Neurocardiogenic Syncope and Rate Drop Response

Neurocardiogenic Syncope

Understanding neurocardiogenic syncope is helpful for the EP exam, focusing on the causes rather than specific manufacturer solutions.

Medtronic Rate Drop Response (RDR)

The Medtronic RDR is designed to detect rate drops associated with neurocardiogenic syncope (Vasovagal syncope (VVS)) and provide high rate pacing to reduce symptoms. The algorithm works as follows:

Heart Rate Increase: Preceding VVS, there's an increase in heart rate (HR), identified by a programmed "Top" rate.
Heart Rate Drop: The HR rise is followed by a fall, identified by a programmed "Bottom" rate.
Width Beats: The HR must fall to the "Bottom" rate within a programmed number of "Width" beats.
Confirmation Beats: The HR must remain below the "Bottom" rate for a programmed number of "Confirmation" beats to activate the algorithm.
Benditt, et al: Clinical experience with Thera DR Rate-Drop Response pacing algorithm in carotid sinus syndrome and vasovagal syncope. pp. 832 - 839

Tilt Testing

Tilt testing is essential to properly program the RDR, requiring at least one tilt test cycle.
The algorithm's effectiveness depends on:
1. An initial rise in HR to or above the "Top Rate."
2. A rapid fall in HR.
3. A subsequent fall in blood pressure (BP) resulting in symptoms.
4. The presence of the above conditions (1-3) at all syncopal episodes.
5. Syncope not occurring until the HR has dropped by 20 to 30 bpm.

Neurocardiogenic Syncope Subtypes (Dr. Richard Sutton, 1993)

Type 3 (Pure Vasovagal Response): Unlikely to benefit from RDR, as syncope occurs before significant bradycardia.
Type 2b (Cardioinhibitory): Most likely to respond to pacing therapy.
- IDR almost certainly.
- DDI with hysteresis possibly, since BP falls after significant bradycardia.
Type 2a (Cardioinhibitory): HR falls below 40 bpm, but blood pressure falls before HR.
- The patient may receive some small benefit for RDR
- Full resolution of symptoms is highly unlikely
Type 1 (Mixed Response): Bradycardia occurs after the drop in BP, but HR stays above 40 bpm.
- The patient may receive some small benefit from RDR
- Most likely will require some form of pharmaceutical therapy
- Reduction of symptoms rather than-resolution of symptoms is the goal.
Type 1a (Mixed Response): BP falls simultaneously with or slightly after the HR; profound symptoms occur even if HR remains above 40 bpm. HR fall is often preceded by increased oscillation or respiratory variation. These patients may benefit from RDR.

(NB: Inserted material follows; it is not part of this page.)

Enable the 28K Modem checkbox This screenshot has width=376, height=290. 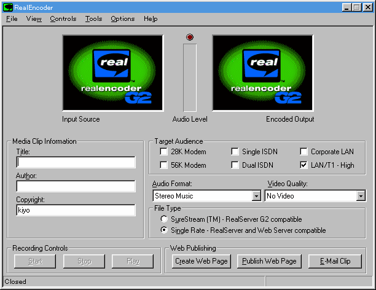(164, 152)
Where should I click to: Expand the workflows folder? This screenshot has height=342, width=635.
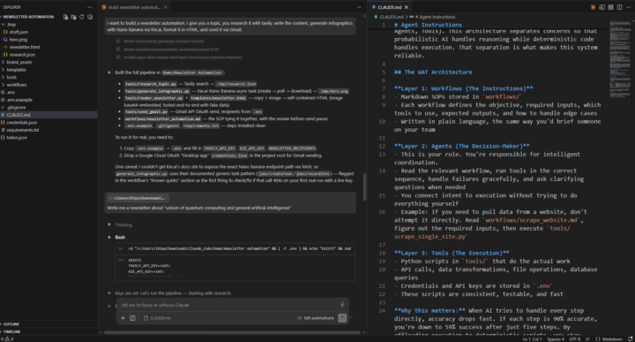pos(16,85)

Ideal Patients for RDR Therapy

Must have an initial heart rate rise with tilting (or before syncopal episodes).
The heart rate must begin to fall before the blood pressure during tilt testing.
The response must be reproducible and runs true on each occasion of tilt testing or spontaneous syncope.
Rapid pacing (AAI/DDI) abolishes or markedly ameliorates the symptoms.
Gammage MD; A useful screen for Rate-Drop Response. pp. 329–831

Complexity of Neurocardiogenic Syncope

Neurocardiogenic syncope is a complex condition precipitated by several factors, including inappropriate slowing of HR due to:

Sudden augmentation of efferent vagal activity.
Arteriolar dilatation by sudden reduction of sympathetic activity.
Van Lieshout, el al: Neural Circulatory Control in vasovagal syncope. pp: 753 - 763

These factors are regulated by arterial baroreflexes (located in the Aortic Arch and Carotid Sinus) and cardiac reflexes. Baroreceptor discharge causes excitation of resting parasympathetic output to the SA node and resting inhibition of sympathetic output to the heart and peripheral circulation.

Increasing HR alone may not reduce symptoms; atropine injection has historically shown no symptom reduction.

Quan KJ, Carlson MD, Thames MD: Mechanisms of heart rate and arterial blood pressure control: Implications for the pathophysiology of neurocardiogenic syncope. pp: 764 -774

References

PACE: Neurocardiogenic Syncope: An International Symposium. March 1997, Volume 20, No. 3, Part II, pages 751-860. Futura.